Our primary raw material is plastic resin. In addition, we use butyl rubber, tackifying resins, chemicals and adhesives,
paper and packaging materials, linerboard, rayon, and foil in various manufacturing processes. These raw materials are
available from multiple sources and in general we purchase from a variety of global suppliers. In certain regions we may
source specific raw materials from a limited number of suppliers or on a sole-source basis. While temporary shortages
of raw materials can occur, we expect to continue to successfully manage raw material supplies without significant
supply interruptions.

Employees

As of the end of the 2015 fiscal year, we employed approximately 16,000 employees with approximately 12% of those
employees being covered by collective bargaining agreements. There are four agreements, representing approximately
7% of employees, due for renegotiation in fiscal 2016. The remaining agreements expire after fiscal year 2016. Our
relations with employees under collective bargaining agreements remain satisfactory and there have been no significant
work stoppages or other labor disputes during the past three years.

Avintiv acquisition — Avintiv has approximately 4,500 employees worldwide. Approximately 52% of these employees
are represented by labor unions or works councils that have entered into separate collective bargaining agreements with
Avintiv. All of these collective bargaining agreements will expire within one year. We believe these employee relations
are satisfactory.

Information shown =>
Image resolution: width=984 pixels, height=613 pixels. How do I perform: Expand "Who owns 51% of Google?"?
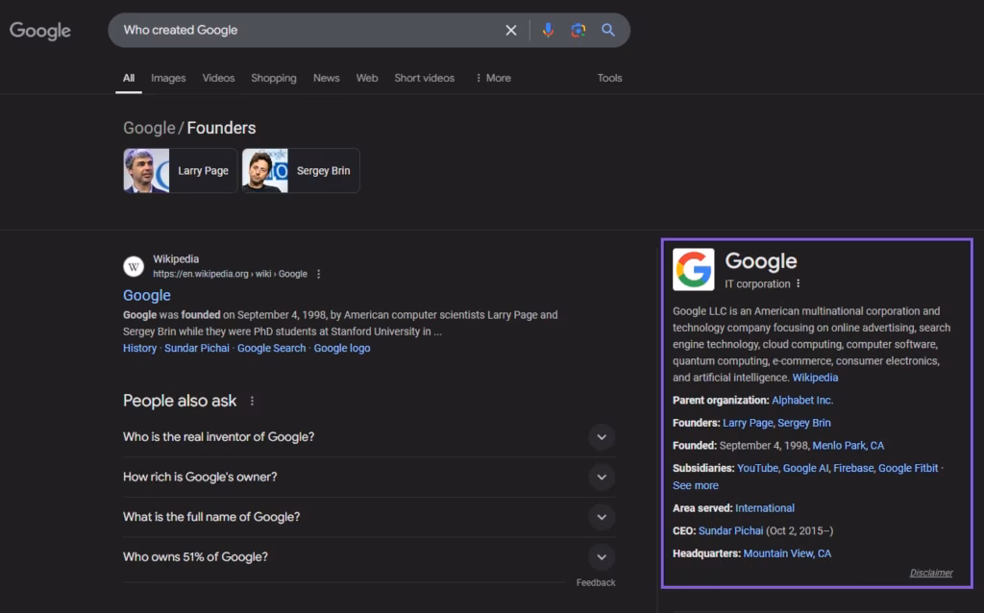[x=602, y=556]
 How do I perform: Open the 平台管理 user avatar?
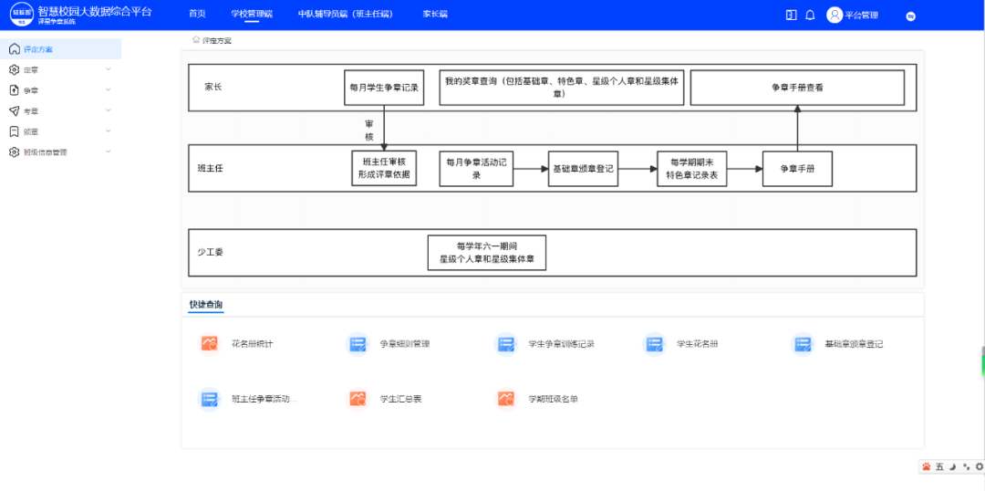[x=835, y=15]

Prompt A =>
Answer these questions using the passage on raw materials and employees:
(i) What is named as the primary raw material?
(ii) About how many employees were there as of the end of the 2015 fiscal year?
(iii) About what share of Avintiv's employees are represented by labor unions or works councils?
Prompt B =>
Give every percentage figure that appears in the passage on raw materials and employees.
Prompt C =>
Write the next part of the passage on raw materials and employees, picking up right after its final sentence.
The data can be set aside for this work.

Task answer A =>
(i) Plastic resin
(ii) Approximately 16,000
(iii) Approximately 52%

Task answer B =>
Approximately 12%, approximately 7%, approximately 52%

Task answer C =>
Patents, Trademarks and Other Intellectual Property

We customarily seek patent and trademark protection for our products and brands while seeking to protect our
proprietary know-how. While important to our business in the aggregate, sales of any one individually patented
product are not considered material to any specific segment or the consolidated results.

Environmental Matters and Government Regulation

Our past and present operations and our past and present ownership and operations of real property are subject to
extensive and changing federal, state, local, and foreign environmental laws and regulations pertaining to the discharge
of materials into the environment, handling and disposition of waste, and cleanup of contaminated soil and ground
water, or otherwise relating to the protection of the environment. We believe that we are in substantial compliance with
applicable environmental laws and regulations. However, we cannot predict with any certainty that we will not in the
future incur liability with respect to noncompliance with environmental laws and regulations, contamination of sites
formerly or currently owned or operated by us (including contamination caused by prior owners and operators of such
sites) or the off-site disposal of regulated materials, which could be material.

We may from time to time be required to conduct remediation of releases of regulated materials at our owned or
operated facilities. None of our pending remediation projects are expected to result in material costs. Like any
manufacturer, we are also subject to the possibility that we may receive notices of potential liability in connection with
materials that were sent to third-party recycling, treatment, and/or disposal facilities under the Federal Comprehensive
Environmental Response, Compensation and Liability Act of 1980, as amended (“CERCLA”), and comparable state
statutes, which impose liability for investigation and remediation of contamination without regard to fault or the
legality of the conduct that contributed to the contamination, and for damages to natural resources. Liability under
CERCLA is retroactive, and, under certain circumstances, liability for the entire cost of a cleanup can be imposed on
any responsible party. We are not aware that any such notices are currently pending which are expected to result in
material costs.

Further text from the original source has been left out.